1. Koppel de minpool van de accu los. Dit voorkomt elektrische ongelukken terwijl u aan het brandstofsysteem werkt.
2. Verwijder de tankdop. Hierdoor kan lucht de brandstoftank binnendringen en wordt voorkomen dat er druk wordt opgebouwd.
3. Zoek de banden van de brandstoftank. De brandstoftank wordt op zijn plaats gehouden door twee banden, één aan elke kant van de tank.
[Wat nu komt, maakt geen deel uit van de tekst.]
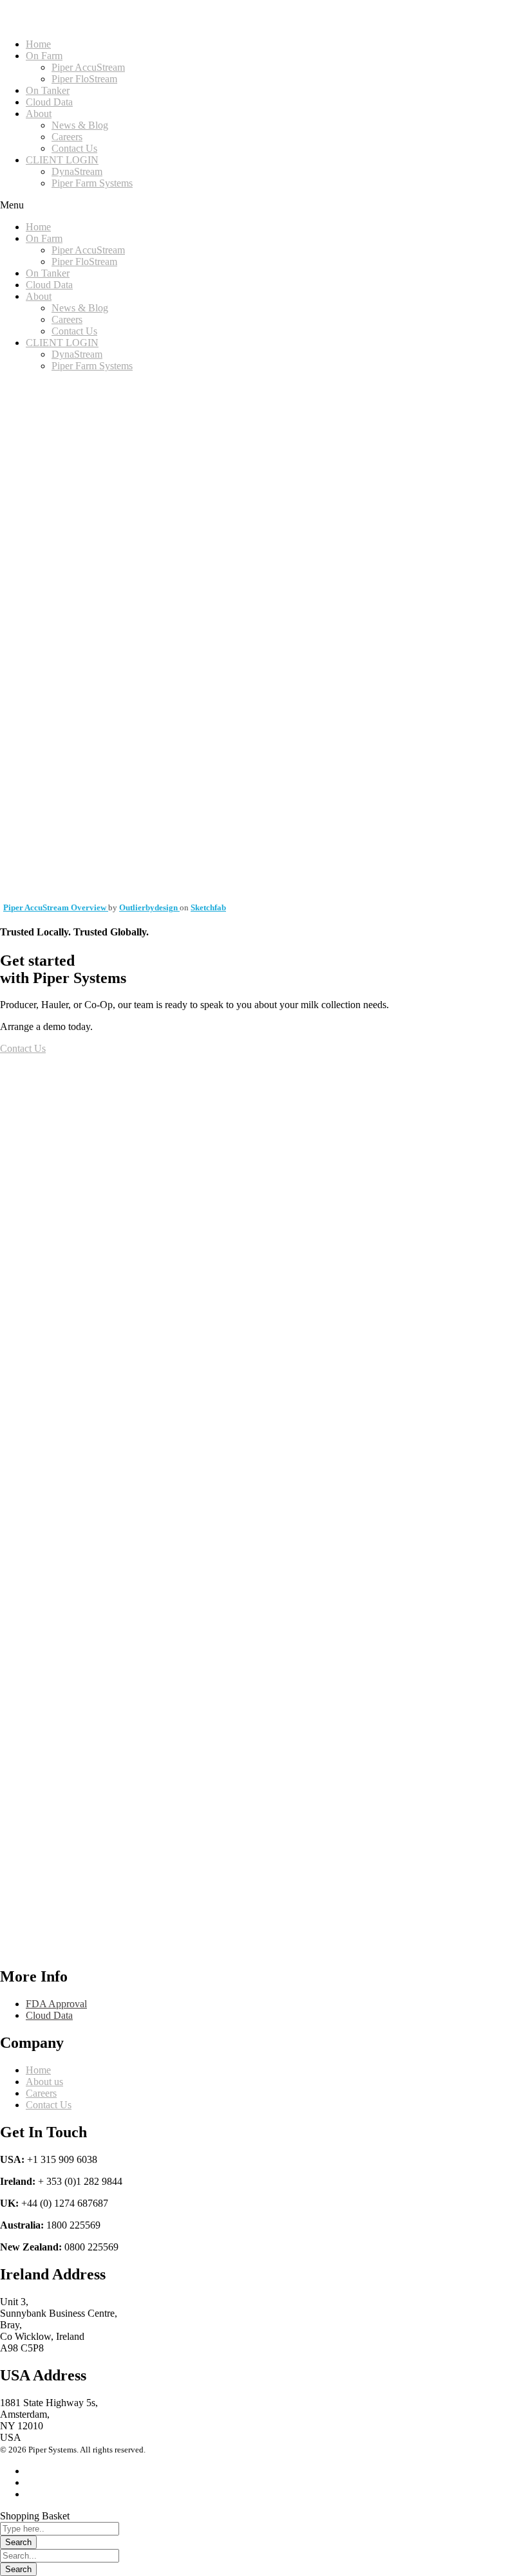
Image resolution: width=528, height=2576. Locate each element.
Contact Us (74, 148)
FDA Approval (56, 2003)
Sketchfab (208, 907)
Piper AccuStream (88, 67)
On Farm (44, 55)
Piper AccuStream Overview (55, 907)
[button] (264, 205)
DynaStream (77, 171)
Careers (67, 136)
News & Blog (80, 125)
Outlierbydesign (149, 907)
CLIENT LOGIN (62, 159)
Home (38, 44)
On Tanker (48, 90)
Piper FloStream (84, 78)
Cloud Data (49, 102)
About (39, 113)
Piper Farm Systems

4. Maak de banden van de brandstoftank los. Gebruik een sleutel om de bouten los te maken waarmee de banden van de brandstoftank op hun plaats worden gehouden.
5. Verwijder de banden van de brandstoftank. Zodra de bouten los zijn, kunt u de banden van de brandstoftank verwijderen.
6. Laat de brandstoftank zakken. Zorg ervoor dat u geen brandstof morst.
7. Koppel de brandstofleidingen los. Op de brandstoftank zijn twee brandstofleidingen aangesloten, één voor de aanvoer en één voor de retour. Gebruik een sleutel om de bouten los te draaien die de brandstofleidingen op hun plaats houden.
8. Verwijder de brandstofpomp. De brandstofpomp bevindt zich in de brandstoftank. Het wordt op zijn plaats gehouden door een borgring. Gebruik een schroevendraaier om de borgring omhoog te wrikken en de brandstofpomp te verwijderen.
Nadat u de brandstofpomp hebt verwijderd, kunt u deze vervangen door een nieuwe. Zorg ervoor dat u de brandstofleidingen en elektrische connectoren goed aansluit voordat u de brandstoftank opnieuw installeert.